For one, I suffer from excruciating chronic migraines that, on the regular, make me question whether this whole “staying alive” racket is even worth it. I was born with a stupefying number of anomalies in my head: from having only one legally seeing eye (the other one is all scarred up on the inside) to missing a shocking number of permanent teeth (still got the baby ones...). “Hmmm, I have never seen this before!” and “Huh, that's not supposed to do that!” are things I hear from doctors frequently. My reproductive system is a mess of mangled cysts and fibroids – and when I menstruate, I hemorrhage half my weight in blood. In recent years, horrendous gut pain has visited itself upon me, forever changing what I can eat and drink. I've been prone to certain infections (hello UTI's!) and no end of mysterious, painful, debilitating symptoms that make sure I feel “sick” with something or another more often than not.


Then, I am also not the most mentally stable person. I've had problems with eating and sleeping. Between my restless temperament and past trauma, I live with my share of “ups and downs” that make daily "normaling" a challenge. Depression, anxiety, PTSD and a variety of unpredictable "cranial flatulance" keep me on my toes and don't let me forget that not-ok-ness is no more distant than my own reflection in the mirror.
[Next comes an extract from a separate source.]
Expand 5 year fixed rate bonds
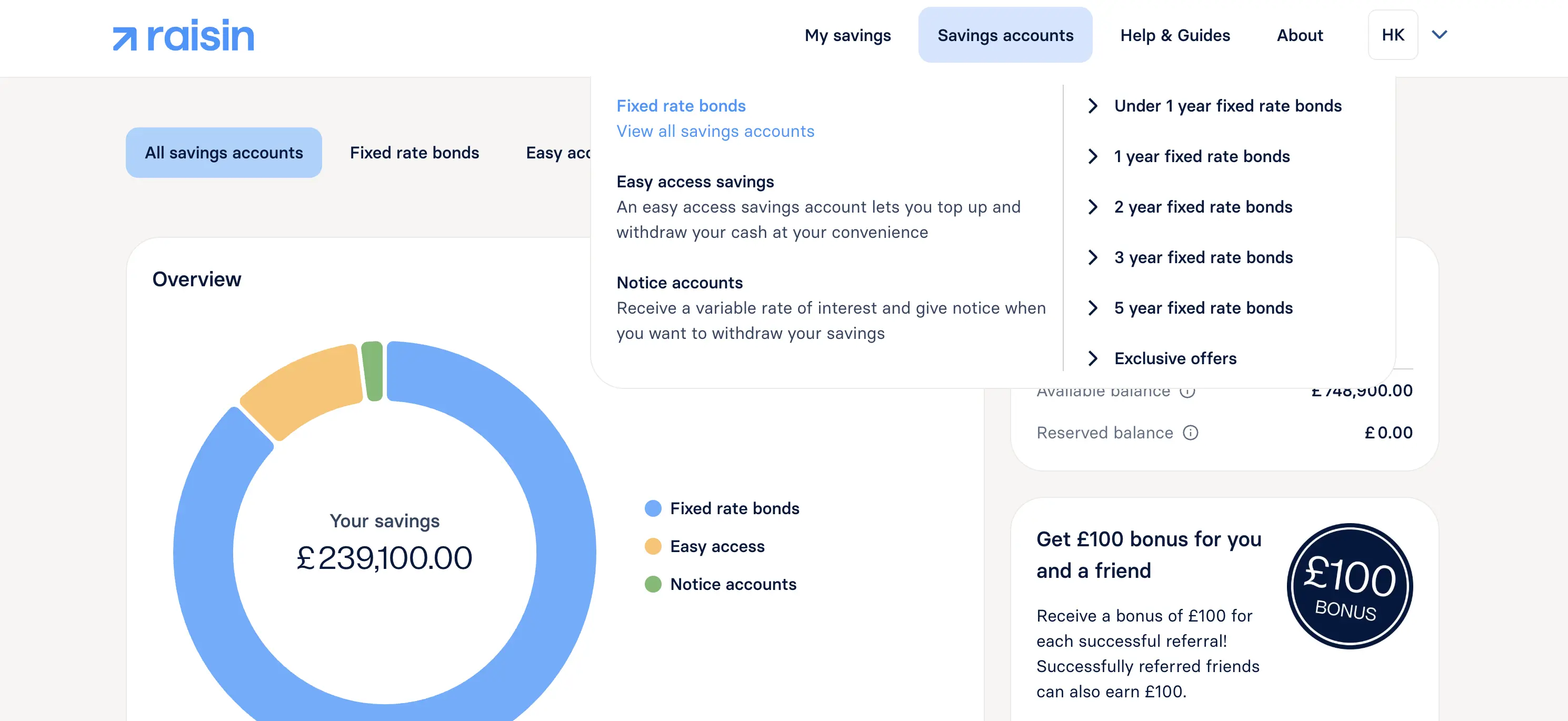 click(1203, 308)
As you see, I'm not one of those “healthy as a bull” people who go through life having never known real suffering or physical limitations. If you, too, are not one of those mythical creatures who won the genetic lottery, take heart: most health problems don't have to keep you from traveling! In fact, your health may even improve with more favorable climates, heightened activity and a curious mindset that emerge when you set yourself in motion and get a change of scenery through traveling. 


Let's not forget that living with health problems teaches us useful skills: knowing one's own limitations and being prepared for “bad days” serves a traveler well!